The opinion of the Court was delivered by

Mr. Justice Gary.

The facts are thus set out in the record: “This is a proceeding -to establish and foreclose a mechanic’s lien, in which it was alleged that A. B. Metz, the petitioner, furnished material for' the erection of a building'. W. E. Critcher, one of the respondents, was the contractor, and the respondent, W. B. Oswald, was the owner of the lot upon which the building was erected. The respondent, W. E. Critcher, made no defense, but W. B. Oswald, the owner, interposed a demurrer, that the petition failed to state a cause of action against him, in that it was not alleged, that notice was given to him in writing or otherwise by the petitioner, before he furnished the material that he would hold him responsible for it. His Honor, George E. Prince, Circuit Judge, heard the demurrer and sustained it by order made March 30, 1908, but in his order, he allowed the petitioner to amend. The petition was duly amended, and served April 2, 1908, by alleging that the material was furnished at the -solicitation of W. E. Critcher, a person having authority from, or rightfully acting for, W. B. Oswald, the owner, and that it was furnished to the said W. E. Critcher, with the knowledge and approval of the said owner, W. B. Oswald. The case, from the first, was docketed by the petitioner on Calendar 1, and kept on this Calendar and never docketed on any other. No application was ever made by respondent for an order of reference nor transfer to any other Calendar than No. 1, no-r was it ever called to the attention of the Court that there was an error in docketing the case.
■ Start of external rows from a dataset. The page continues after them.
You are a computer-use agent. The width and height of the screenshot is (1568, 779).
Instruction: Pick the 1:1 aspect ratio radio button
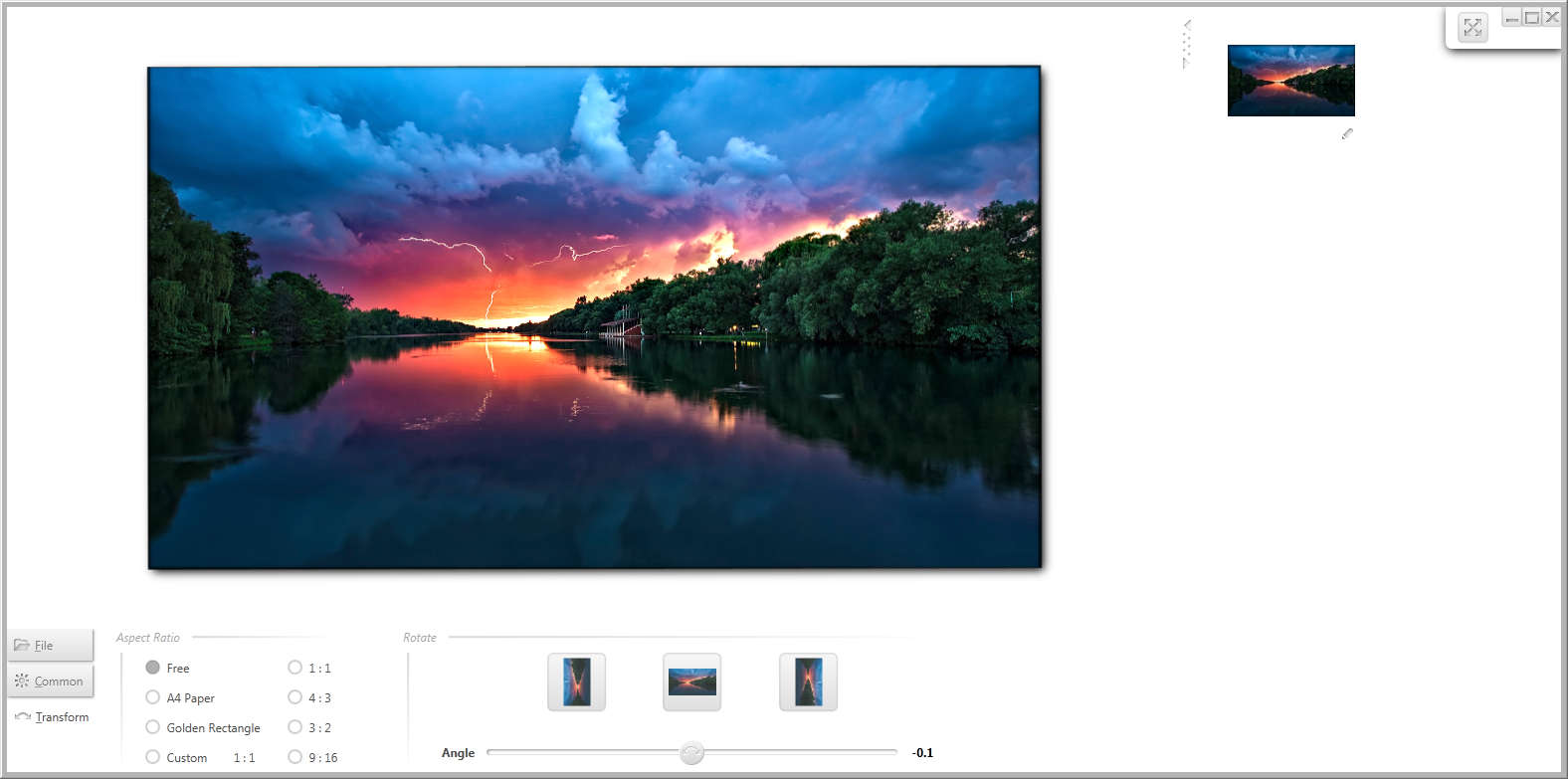point(295,668)
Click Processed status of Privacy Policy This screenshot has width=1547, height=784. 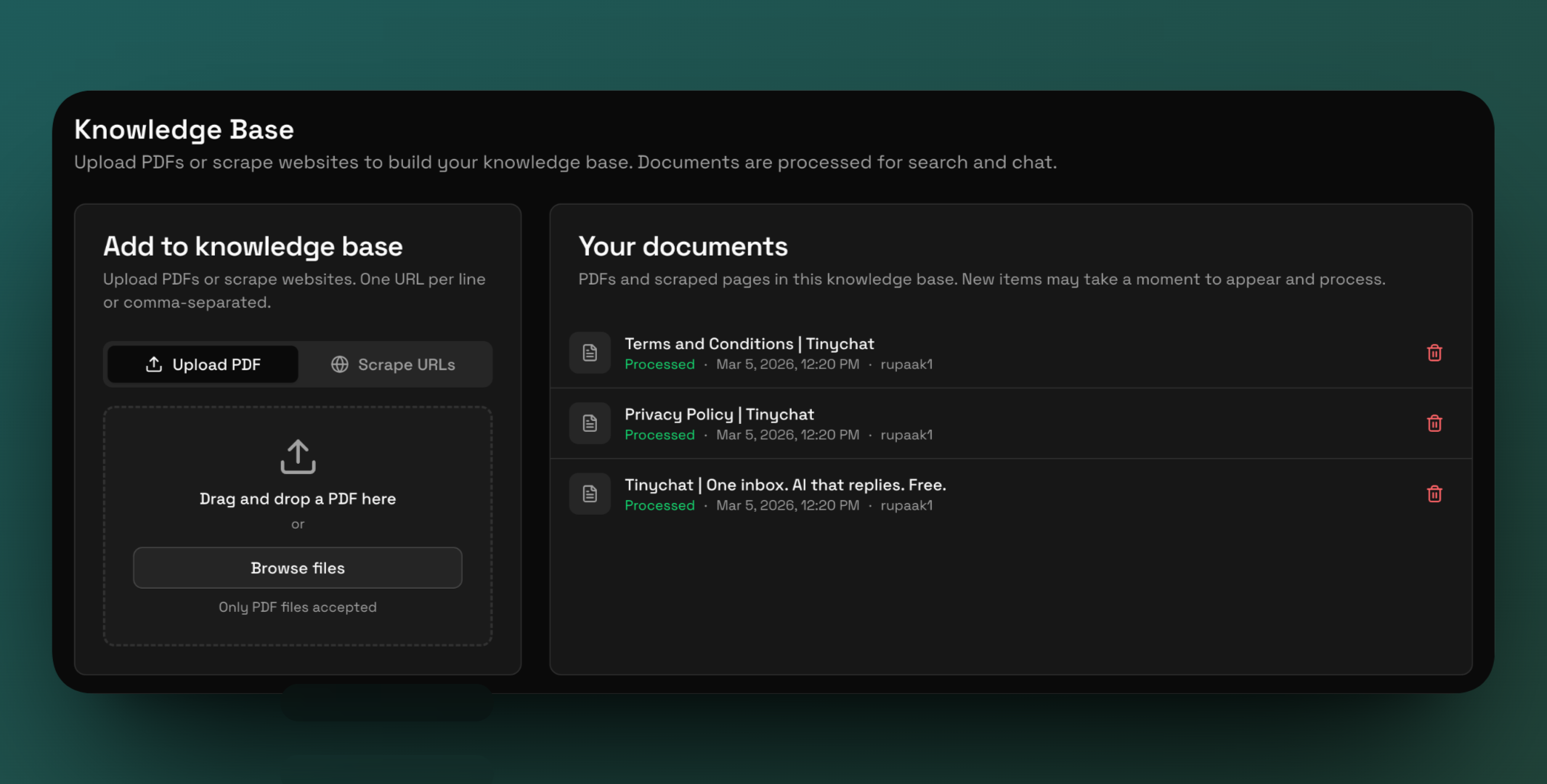[659, 435]
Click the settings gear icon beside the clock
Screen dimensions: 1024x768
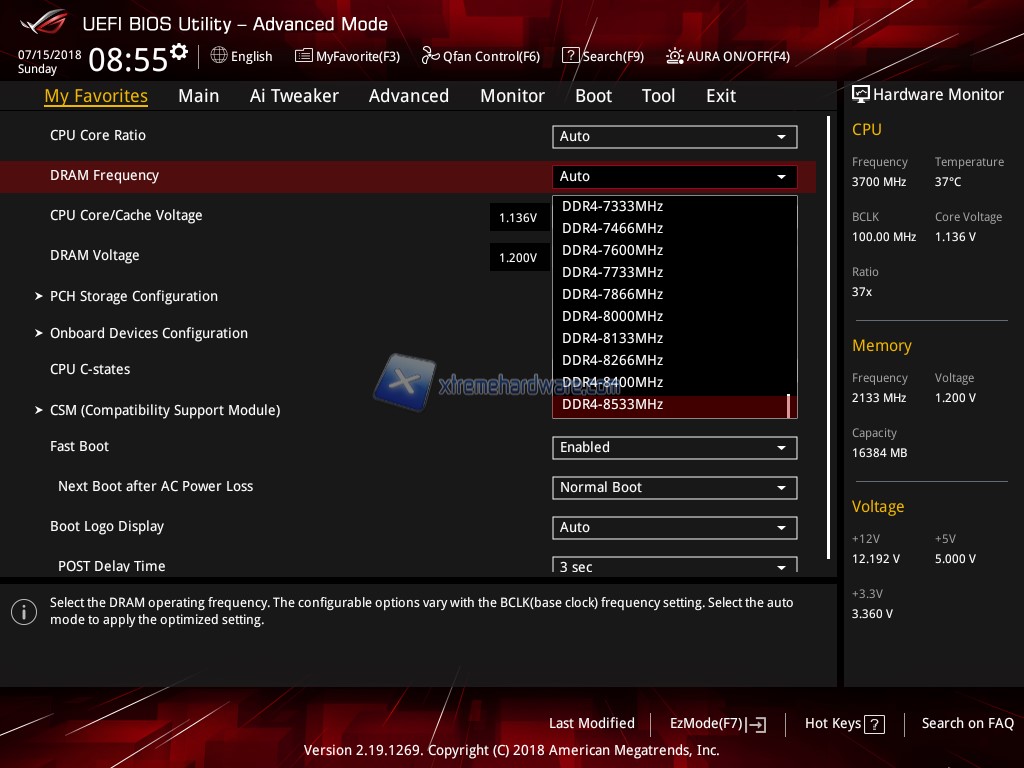[179, 52]
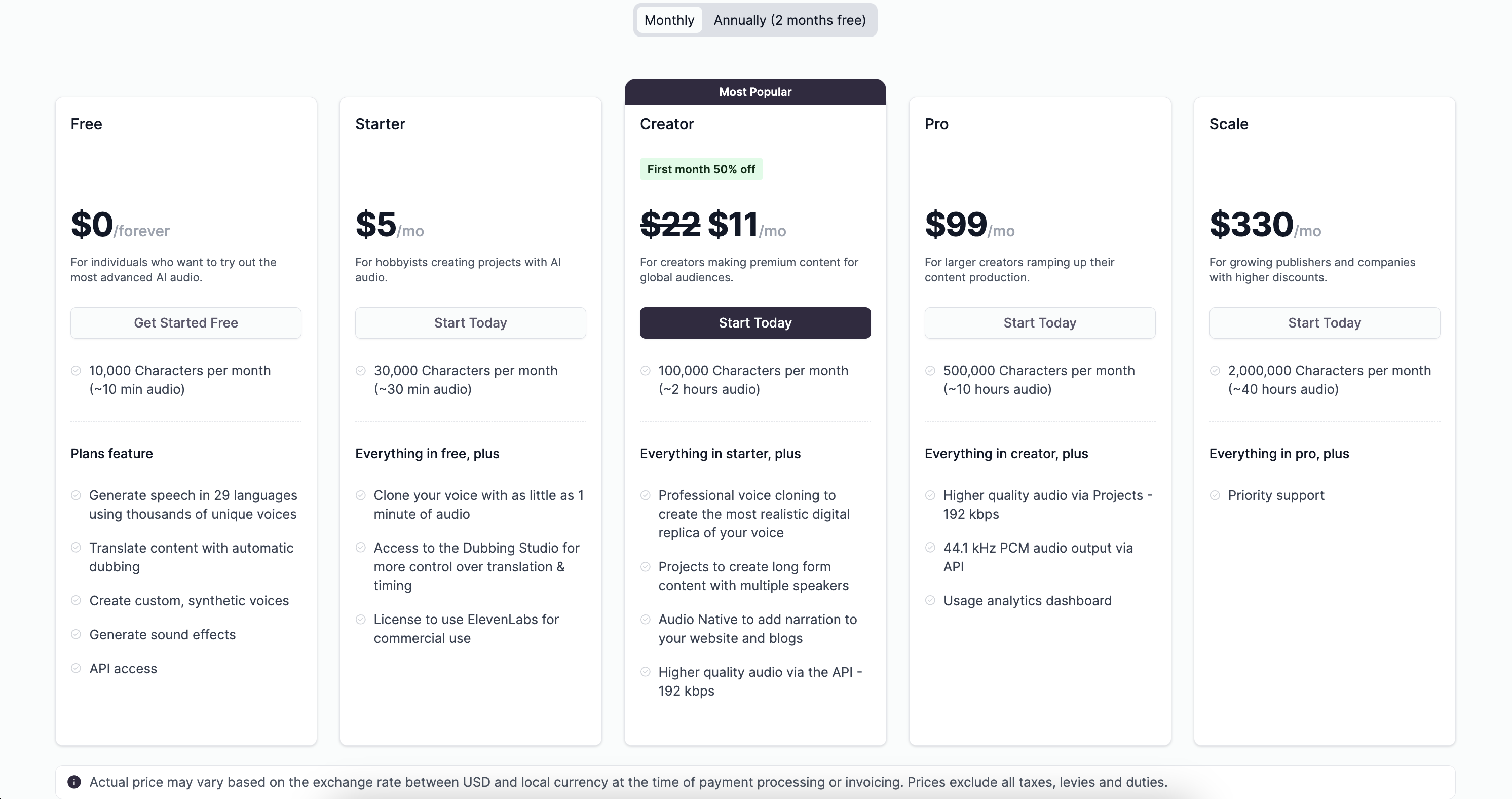Switch billing to Annually (2 months free)

[789, 19]
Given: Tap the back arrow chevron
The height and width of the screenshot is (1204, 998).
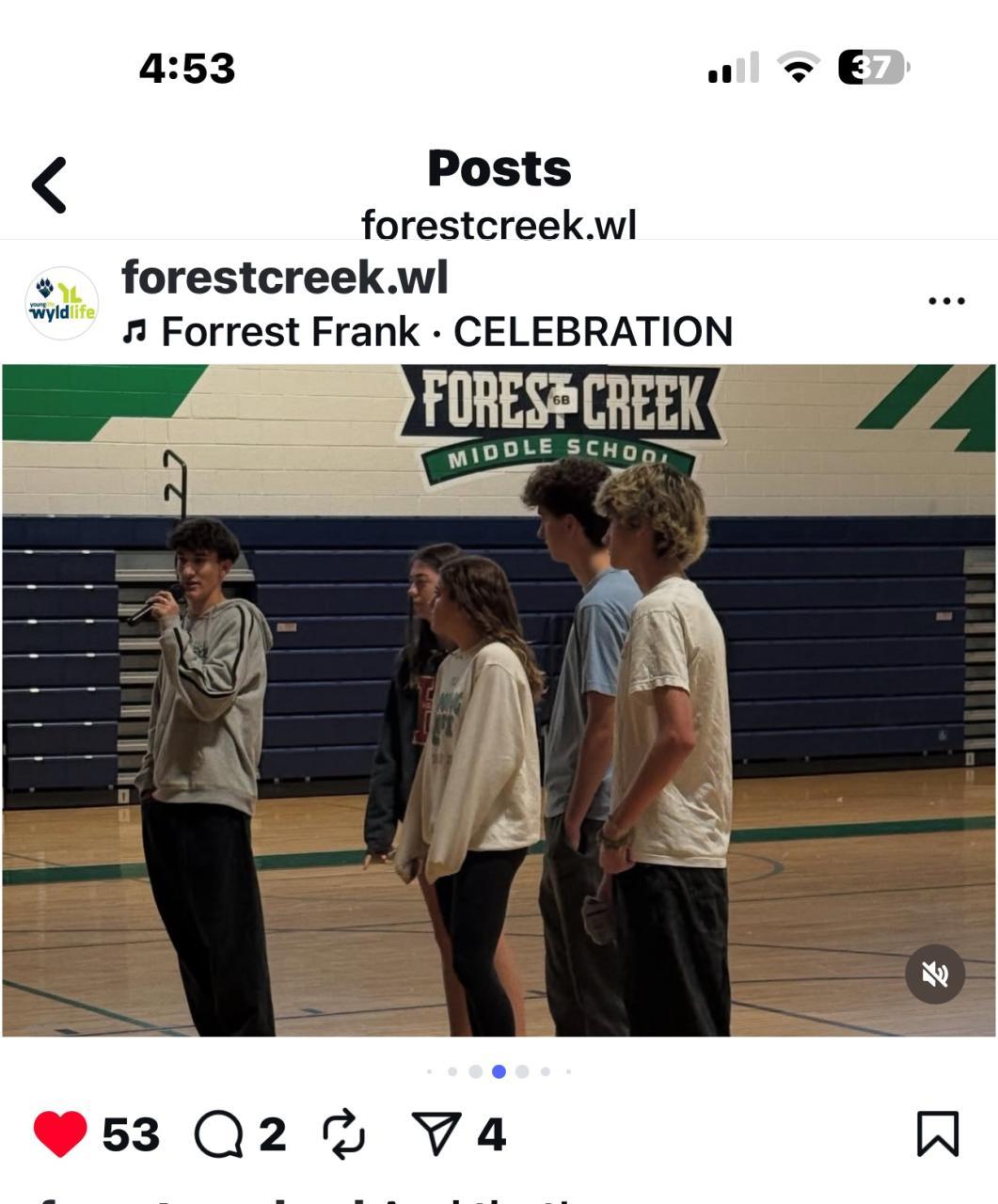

*398 “At the December, 1908, term of Court, His Honor, John S. Wilson, presiding- Judge, called the case for trial on Calendar 1 without any objection 'by respondent or his counsel, both being- present, and empanelled a jury, and proceeded in the trial of the case, as a law case, and the jury rendered a verdict against the respondents, including the appellant, W. B. Oswald, for the amount prayed for in the petition. No order or decree was made by the Circuit Judge upon the law or facts in the case, or declaring a lien upon the lot and building, and directing- a sale of the same in satisfaction of the same, but on motion for a new trial, he made an order in the usual form in jury cases refusing the motion, and the petitioner entered judgment upon the verdict in the usual form, and from this judgment W. B. Oswald appeals. The alleged improper docketing and the claim of the appellant to exclusive equity jurisdiction, was not claimed as grounds in the motion for a new trial.”

1 The first of the exceptions is as follows: “That the action being solely within the jurisdiction of the court of equity, (the same being to establish and foreclose a mechanic’s lien), could not be submitted to a jury to decide all the issues of both law and fact, which was done in this case.”

The appellant erroneously assumes that the proceedings to foreclose a mechanic’s lien are equitable in their nature.

In Murphy v. Valk, 30 S. C., 262, 267, the Court says: “The law as to the mechanic’s lien is purely statutory, and, therefore, in that sense the rights given by it may be called legal; but the act which brought them into existence also provided certain machinery for enforcing them, which in general character, partakes somewhat of 'the nature of equitable proceedings. The rule in such case is believed to be that in enforcing the rights so given the special machinery provided for that purpose must be strictly followed.”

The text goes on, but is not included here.